# RECORDS SHOWN:
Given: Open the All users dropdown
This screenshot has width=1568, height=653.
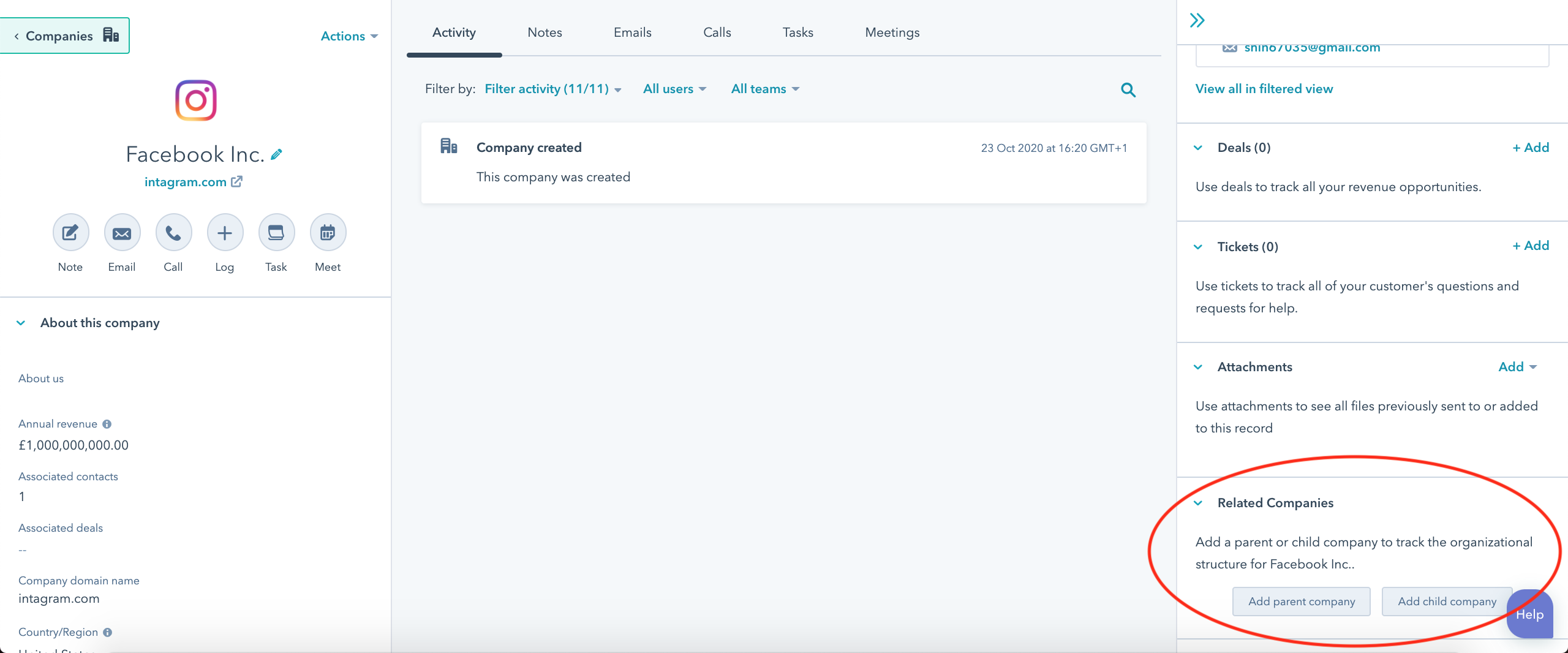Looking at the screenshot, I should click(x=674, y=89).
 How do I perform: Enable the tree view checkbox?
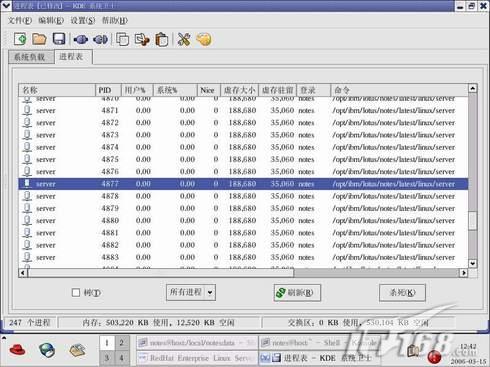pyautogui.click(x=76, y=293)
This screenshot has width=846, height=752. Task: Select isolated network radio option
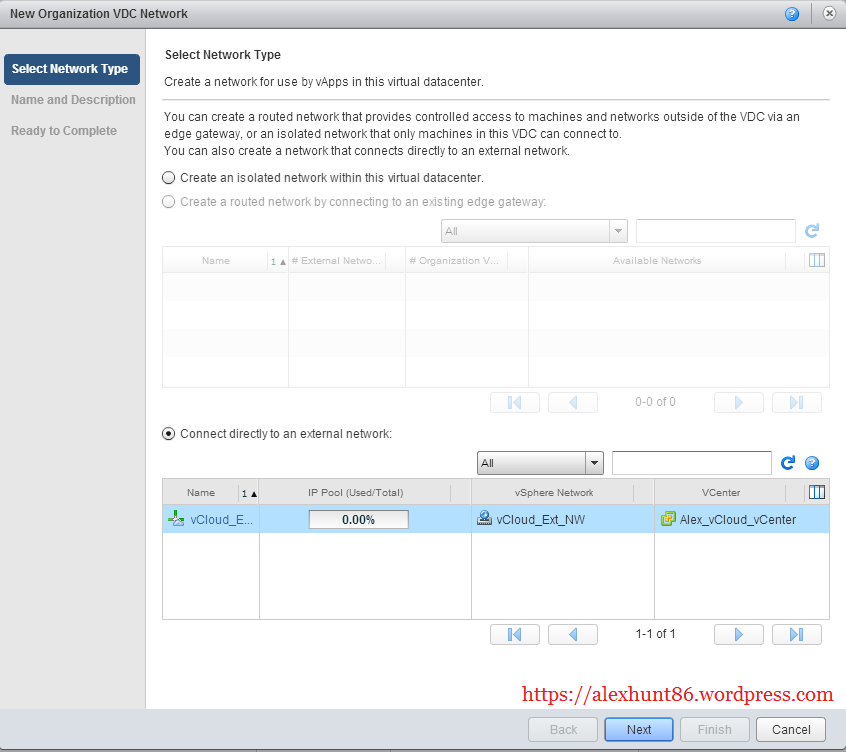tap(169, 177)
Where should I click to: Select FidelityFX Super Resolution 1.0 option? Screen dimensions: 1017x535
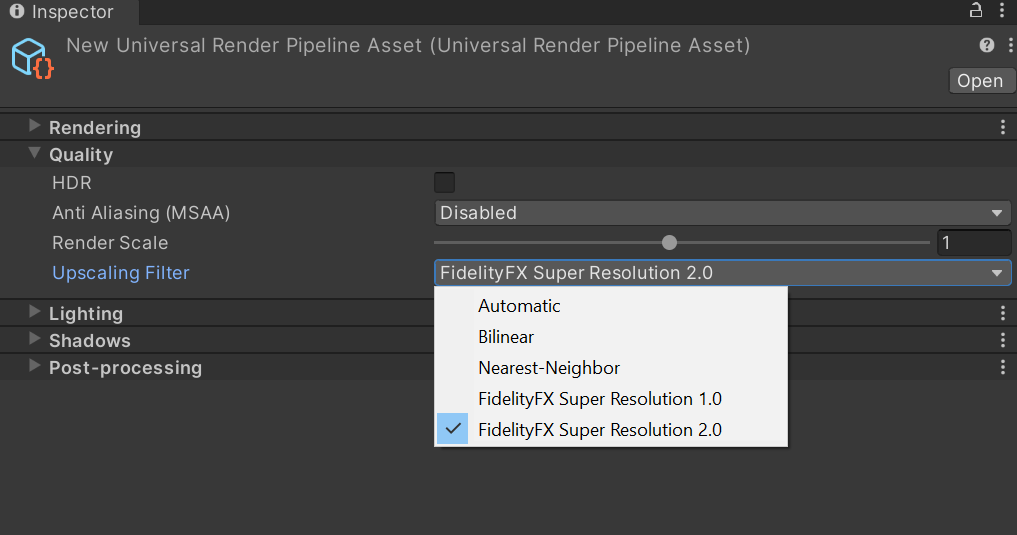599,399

# EXERCISE DESCRIPTION:
Please update the entries above by replacing "option" with "choice" everywhere, keeping every other word, number, and answer the same. Leave the pictures out.

# ANSWER TO THIS EXERCISE:
Given: Open the All users dropdown
This screenshot has width=1568, height=653.
Looking at the screenshot, I should click(x=674, y=89).
 How do I perform: Enable the tree view checkbox?
pyautogui.click(x=76, y=293)
This screenshot has width=846, height=752. Task: Select isolated network radio choice
tap(169, 177)
Where should I click to: Select FidelityFX Super Resolution 1.0 choice? Screen dimensions: 1017x535
599,399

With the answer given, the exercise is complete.